What was the impetus for creating ZooCELL?
ZooCELL is a successor network of many other MSCA-training initiatives that we have run together with almost all the labs now participating in ZooCELL. It’s the natural successor of EvoCELL, the last MSCA training initiative we carried out together. It explored how cell types evolved by analysing and comparing gene expression profiles of individual cells across different organisms using single-cell sequencing techniques. With ZooCELL, we take this a step further by integrating the analysis of both morphological and genetic features at the single-cell level. This simply wasn’t possible before, so we now have the capability and tools to explore the genotype-phenotype link at the cellular level in this unprecedented approach.
You held your first network-wide training for participating fellows in early February.
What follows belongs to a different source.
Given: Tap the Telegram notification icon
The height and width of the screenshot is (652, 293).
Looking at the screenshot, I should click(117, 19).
Will there be more opportunities like this?
Yes, doctoral networks have a strong training component. At ZooCELL, we have designed a truly interdisciplinary and intersectoral training programme. The fellows will participate in two network-wide events each year: a practical course and a graduate school. We aim to provide a broad, modern, and multidisciplinary set of skills to meet the challenges of working on diverse animal models with new omics and image-analysis technologies to offer new insights into animal evolution. An important mission of ours is to promote a culture of collaboration and stimulate knowledge, data, and skill-sharing among the network’s labs and beyond. Practising open science is critical.
But our training won’t be limited to scientific training. We will also have a strong public outreach component. We have planned an outreach workshop and several outreach activities throughout the project. The network will also expose the fellows to non-academic sectors, exploring possibilities of inter-sectoral research, thus acquainting them with diverse career options in non-academic settings, such as industry, museums, and publishing. In its last year, fellows will be responsible for organising a symposium for the wider evolution development community.
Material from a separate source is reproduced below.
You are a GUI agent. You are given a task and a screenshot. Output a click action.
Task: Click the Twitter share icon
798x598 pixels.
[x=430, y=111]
What will ZooCELL’s impacts be?
We expect that the results ZooCELL generates will lay the groundwork for a new field of research that has already started to emerge in the past years and that includes many of the participating labs. Thanks to our commitment to open science, the atlases we produce will serve as rich resources of information on the genetic and morphological phenotypes of cells across entire organisms, all at single-cell resolution.
The methodologies we establish will provide a blueprint for other researchers to build similar atlases for their model organisms, thereby expanding the reach and impact of our work. In this way, we anticipate that ZooCELL will act as a catalyst for broader collaboration and growth in the coming years.
What about the impacts on the doctoral fellows and what they might go on to do?
The best possible outcome would be to successfully train 12 doctoral candidates who go on to assume leadership roles in Europe – in academia and also in industry – thus impacting both the European life sciences landscape and the knowledge-based economy. Of course, we are most excited about potentially founding a whole new field on the cellular genotype-phenotype link. With AI and genetic validation, we ultimately hope to predict gene expression from volume images and vice versa, and educate a cohort of scientists who are ready to chart this course further. We hope that our training programme, which goes beyond ‘pure science’, will foster gender equality awareness, critical thinking, and resilience, helping to shape a well-rounded scientific mindset. Additionally, through this network, we hope the fellows will establish lasting collaborations across the continent that support and enrich their careers in the long term.